RECORDS SHOWN section start

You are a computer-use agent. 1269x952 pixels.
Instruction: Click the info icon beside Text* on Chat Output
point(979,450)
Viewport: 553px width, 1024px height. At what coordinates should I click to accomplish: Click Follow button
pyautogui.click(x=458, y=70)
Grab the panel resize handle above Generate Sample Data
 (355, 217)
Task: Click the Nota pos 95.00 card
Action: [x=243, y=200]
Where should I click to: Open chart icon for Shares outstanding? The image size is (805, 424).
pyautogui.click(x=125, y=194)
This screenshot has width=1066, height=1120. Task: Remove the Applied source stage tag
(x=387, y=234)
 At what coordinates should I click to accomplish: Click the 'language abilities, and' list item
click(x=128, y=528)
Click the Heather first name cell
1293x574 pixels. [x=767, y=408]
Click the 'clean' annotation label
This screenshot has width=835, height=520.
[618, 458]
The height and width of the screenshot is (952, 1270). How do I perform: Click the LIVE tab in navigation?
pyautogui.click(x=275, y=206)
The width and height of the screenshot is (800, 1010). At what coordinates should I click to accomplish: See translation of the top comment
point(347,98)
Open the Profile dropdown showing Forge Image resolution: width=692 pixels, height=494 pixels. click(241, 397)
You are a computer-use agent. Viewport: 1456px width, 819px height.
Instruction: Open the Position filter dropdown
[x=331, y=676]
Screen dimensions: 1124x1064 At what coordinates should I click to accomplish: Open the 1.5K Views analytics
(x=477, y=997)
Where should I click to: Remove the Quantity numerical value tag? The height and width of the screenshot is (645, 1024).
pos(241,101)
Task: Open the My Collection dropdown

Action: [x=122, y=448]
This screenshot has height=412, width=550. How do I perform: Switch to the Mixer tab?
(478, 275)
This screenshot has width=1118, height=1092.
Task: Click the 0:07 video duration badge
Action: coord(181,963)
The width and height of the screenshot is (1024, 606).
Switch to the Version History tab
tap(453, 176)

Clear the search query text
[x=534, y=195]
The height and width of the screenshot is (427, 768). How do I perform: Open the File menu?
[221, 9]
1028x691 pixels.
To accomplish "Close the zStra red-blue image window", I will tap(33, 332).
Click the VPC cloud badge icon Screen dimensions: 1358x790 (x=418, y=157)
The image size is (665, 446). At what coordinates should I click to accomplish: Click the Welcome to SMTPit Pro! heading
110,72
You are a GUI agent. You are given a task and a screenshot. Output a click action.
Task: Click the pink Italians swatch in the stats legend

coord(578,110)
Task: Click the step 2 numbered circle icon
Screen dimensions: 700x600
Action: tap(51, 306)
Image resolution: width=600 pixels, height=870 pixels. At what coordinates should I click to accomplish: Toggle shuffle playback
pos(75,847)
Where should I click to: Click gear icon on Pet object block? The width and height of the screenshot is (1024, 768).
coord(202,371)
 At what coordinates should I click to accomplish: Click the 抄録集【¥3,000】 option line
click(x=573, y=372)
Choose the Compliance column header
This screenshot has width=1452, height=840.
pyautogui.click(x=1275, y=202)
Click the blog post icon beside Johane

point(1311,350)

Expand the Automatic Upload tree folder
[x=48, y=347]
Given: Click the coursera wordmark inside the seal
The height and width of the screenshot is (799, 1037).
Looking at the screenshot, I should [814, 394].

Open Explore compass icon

RECORDS SHOWN section end

Please give the number of lines in the entries that contain the word "computer", and nothing besides it.

2